Wrestler’s Guide To Loosing Weight

Wrestler’s are elite amongst elite. It’s not boasting, it’s a scientifically proven fact. They have the fastest rise and fall ramp heart rate of any athlete and it’s because to be a wrestler you have to have perfect aerobic and anaerobic abilities. One can run a fast mile or a fast sprint but wrestlers have to do both. One can be a power lifter or be good at lunging, wrestlers have to do both. To wrestle a 6 minute match, one has to essentially run a 6 minute mile while carrying another person the entire time, while that person is doing their best to stop you. But that’s not the toughest part, one also has to have peak nutrition and strength while ingesting the minimal amount of calories to stay on weight.

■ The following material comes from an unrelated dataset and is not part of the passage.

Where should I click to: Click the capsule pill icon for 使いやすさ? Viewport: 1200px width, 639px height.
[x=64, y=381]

Having wrestled for majority of my life, and having coached, I got really good at modifying my weight and being in peak physical form. However, as life took over, I began to put on pounds and I started to feel it.

I was 34, 170lb. That’s 20 more pounds than I weighed ten years prior at end of college. I checked my Body Mass Index and it was official. I was overweight. It was time to do something. I was going to loose weight but not kill myself doing it.

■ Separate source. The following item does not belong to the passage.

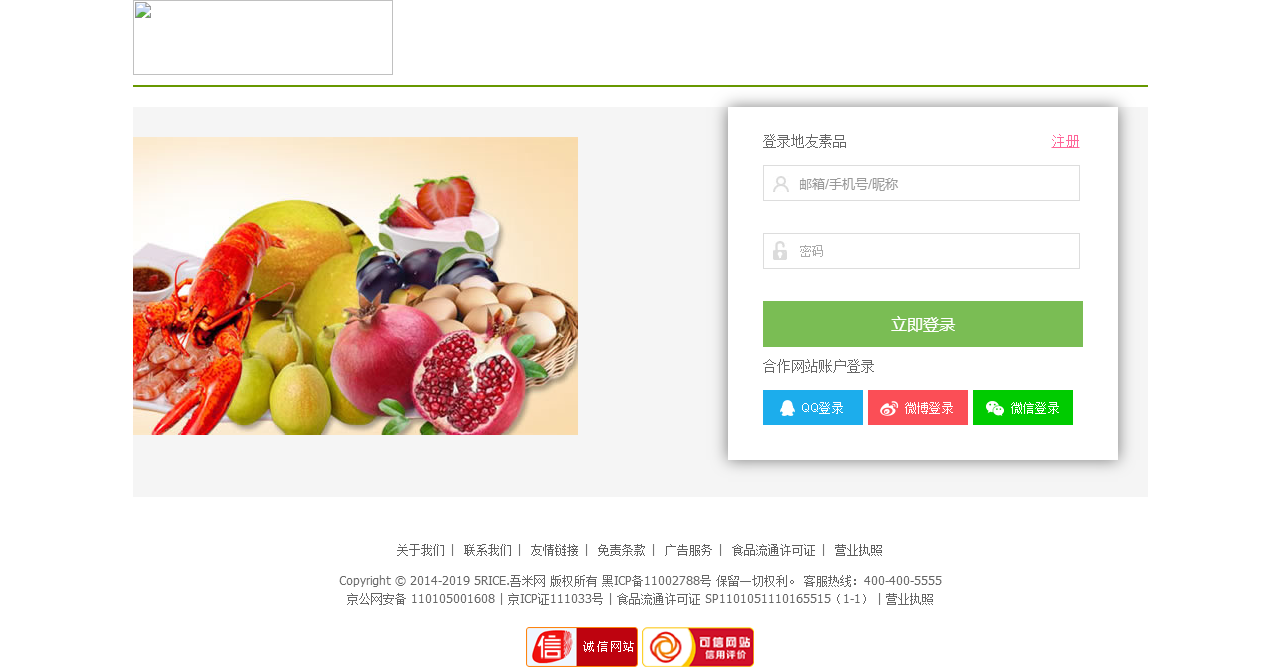The height and width of the screenshot is (671, 1280).
Task: Click the QQ penguin icon
Action: coord(787,408)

There were several life style changes that had to be made: eating smartly. This did not change my died much. I already ate vegetarian at home and meat only when I ate out. What I changed was dosages and times to eat. I started to eat one egg in my scrambled eggs instead of two. So I cut my calories by half during breakfast. Second I bought egg white mix, so that made it even less caloric. That was an easy change, next one would be tough.

Next change was to switch lunch and dinner. I would no longer have a light lunch and a heavy dinner, I’d have a more European heavy dinner, at a time that  I needed calories most and have a light supper around five or six. It meant that if I didn’t eat by six, I’d skip supper all together. That was hard, I’d feel hunger pains but I fought through it.

Last was to add at least one run a week. Sometimes two. That wasn’t that big of a time suck but it did wonders. I started to see the weight come off. It took time and I’d see it bounce up. As I recorded my weight at night and in the morning to make sure I saw a fairly accurate account, I could see myself hitting plateaus. Getting to from 168 t0 160 didn’t take that long, only about two weeks. From 160-156 took about a month. From 156-154 took another month. At that point my diet and weight stabilized and I no longer saw spikes that I’d have to bring back down.

At some point I went on a long road trip and to conserve money I ate one meal a day. Because I was driving and not spending any calories I didn’t feel bad but the weight came off so that by the time I finished the 25 days of driving, with splurges here and there with friends along the way, I came down to 149 and kept it at that for basically a month showing that the weight was pretty stable. I’d still run once a week, still try to eat one egg in the morning and a heavy lunch instead of heavy dinner. At this point it was a habit and it was enough to sustain me at 149 and no more. I’d still eat out with friends, drink beers and feel fine having a burrito. But cooking at home and creating a healthy habit got me to my target weight and pretty good feeling as well.

So there you go, that’s how I lost 20lbs or 10% of my body mass in six months.